[Problem] Please pick out each line of the data below that contains the word "axis" and copy those lines unchanged.

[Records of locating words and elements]
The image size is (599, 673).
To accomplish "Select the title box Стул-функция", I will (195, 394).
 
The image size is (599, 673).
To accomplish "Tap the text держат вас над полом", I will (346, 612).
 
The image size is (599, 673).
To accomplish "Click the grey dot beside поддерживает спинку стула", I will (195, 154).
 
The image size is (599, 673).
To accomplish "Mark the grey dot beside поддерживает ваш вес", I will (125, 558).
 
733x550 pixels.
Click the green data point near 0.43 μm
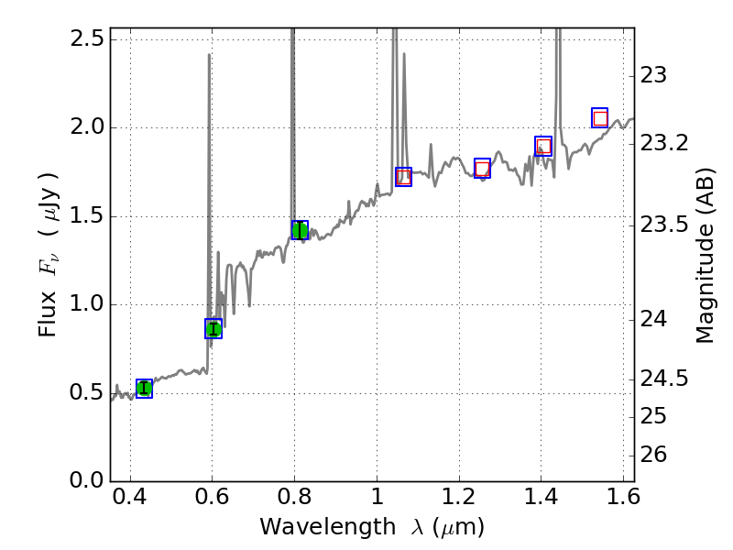144,388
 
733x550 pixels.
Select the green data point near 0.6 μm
213,329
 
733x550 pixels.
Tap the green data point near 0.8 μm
300,230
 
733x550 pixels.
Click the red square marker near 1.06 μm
403,177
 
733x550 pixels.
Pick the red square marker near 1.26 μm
483,169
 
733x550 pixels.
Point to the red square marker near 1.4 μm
543,147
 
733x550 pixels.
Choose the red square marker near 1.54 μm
600,118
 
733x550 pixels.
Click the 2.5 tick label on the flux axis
87,38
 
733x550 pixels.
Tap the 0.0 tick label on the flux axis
87,480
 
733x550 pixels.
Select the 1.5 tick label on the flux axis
87,215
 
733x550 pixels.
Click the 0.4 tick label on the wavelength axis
130,497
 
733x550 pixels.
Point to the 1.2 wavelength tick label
459,497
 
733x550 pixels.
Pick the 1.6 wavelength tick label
623,497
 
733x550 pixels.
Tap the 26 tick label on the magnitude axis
653,455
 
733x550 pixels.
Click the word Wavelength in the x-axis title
328,527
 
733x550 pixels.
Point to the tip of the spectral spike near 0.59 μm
209,54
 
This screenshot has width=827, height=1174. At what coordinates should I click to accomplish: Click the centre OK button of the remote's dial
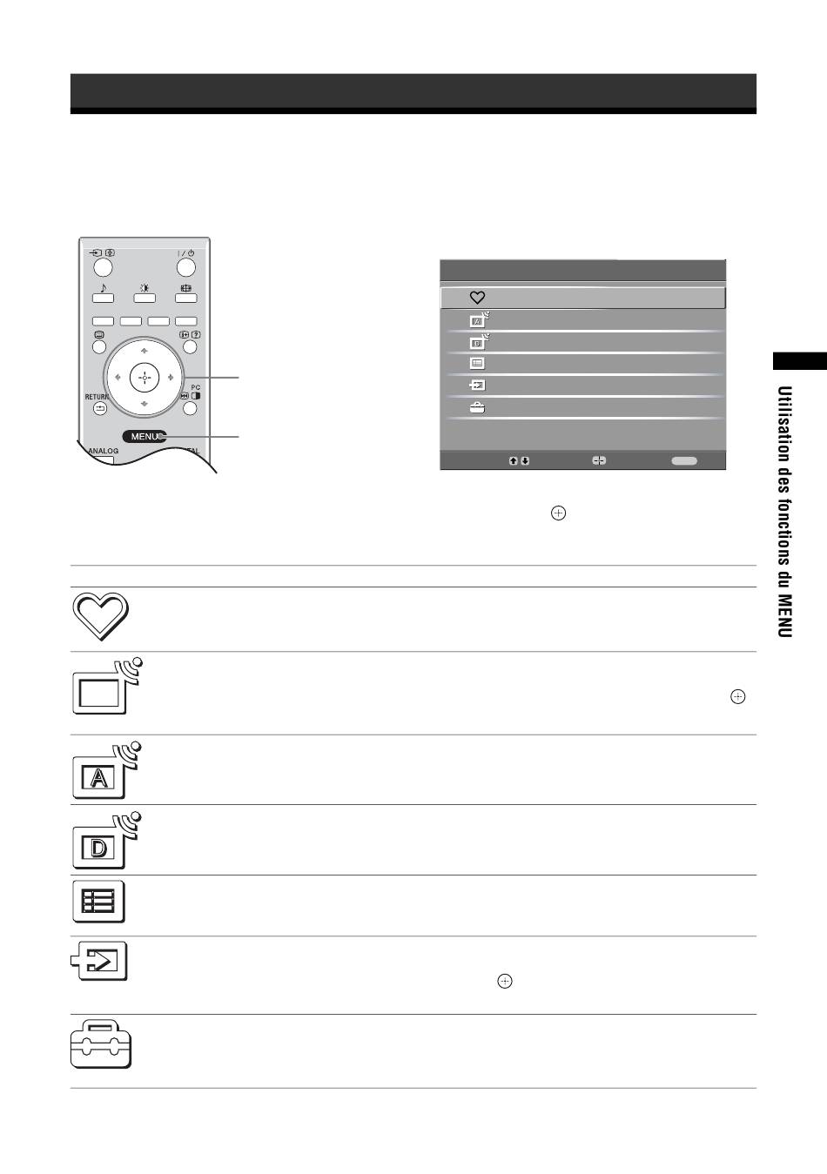[x=145, y=377]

[Full answer]
Click the 2.5 tick label on the flux axis
Tap the 0.0 tick label on the flux axis
Select the 1.5 tick label on the flux axis
Click the 0.4 tick label on the wavelength axis
Tap the 26 tick label on the magnitude axis
Click the word Wavelength in the x-axis title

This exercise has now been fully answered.